I’m not clear why the top bar (“Cultural factors”) doesn’t extend all the way to the left to include anorexia nervosa. Also, the authors don’t appear to provide a rationale for differentiating anorexia – particularly the restricting subtype, noted above as RAN (AN-R in other studies and previous posts) – in this manner from the other forms of eating disorders beyond noting that in studies, RAN has tended to emerge as a distinct phenotype. Yet they also note that crossover between restricting and binge/purge subtypes is common, and I would have like to have seen more discussion on how they resolve these two phenomena.

If I were to create a graphic model of eating disorders, it would look something like this:

Collier - 2004 - Figure 2

Though obviously the above lacks the specificity of Collier and Treasure’s, not differentiating between diagnostic categories – and while theirs is focused on causal factors, mine can be read as both causal and perpetuating factors. Perhaps much of what we consider to be “cultural factors” in causing eating disorders are, more accurately, biological phenomena interpreted through a cultural lens? e.g., A behavior typical to anorexia nervosa is compulsive kinetic activity (or “exercise”). This is generally interpreted by the individual and those around him/her as an expression of fat phobia and desire to “burn calories.” Yet dietary restriction and weight loss has been shown to elicit hyperactivity in animal models in several studies:

For example, mice and rats given food for only 2 h per day and allowed access to a running wheel develop behavioural hyperactivity and weight loss analogous to anorexia nervosa. This points to fundamental mammalian behaviours that might explain some of the phenotypes seen in human eating disorders […]

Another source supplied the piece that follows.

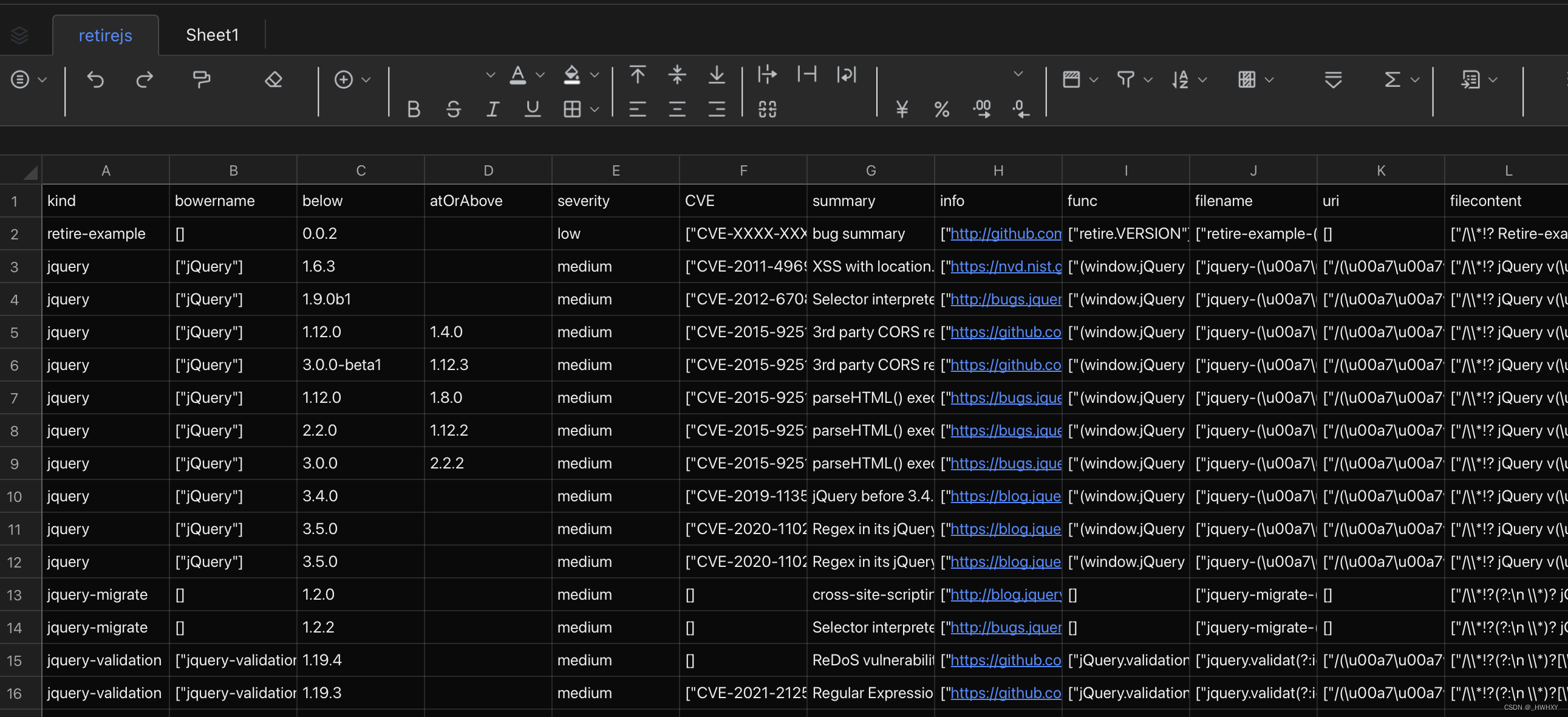
Task: Click the AutoSum icon
Action: coord(1392,80)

The full text article is currently freely available in the online edition of the British Journal of Psychiatry, and I would encourage you to read it for discussion of the specific factors listed above; it’s written in an easily comprehensible style, is not overly technical, and fairly brief (2 pages.)

What do you think of the Collier & Treasure model? How does their “empirical structure” fit in with your conceptualization of eating disorders (on a personal or general level)? 

References

Collier, D., & Treasure, J. (2004). The aetiology of eating disorders The British Journal of Psychiatry, 185 (5), 363-365 DOI: 10.1192/bjp.185.5.363

Saren

Saren has a BA in psychology and is currently pursuing a PhD in clinical psychology. Her research involves using neuroimaging (fMRI) and other psychophysiological methods to study social, cognitive, and emotional processes in affective disorders.

One Comment

  1. While I agree and appreciate their model’s recognition of the continuum between diagnoses, I am much more drawn to yours. I love that it addresses the perpetuity between symptoms, diagnoses, and causes. It really frames it in a “Chicken or the Egg” type manner, which often times is interlaced with other mental illness diagnoses; Was I bulimic because I was depressed? Or am I still depressed because I still have my eating disorder? Or are these both still present because of other reasons? (still in the same toxic causative situation/environment, genetics, etc…)

    Great article 🙂 I look forward to more!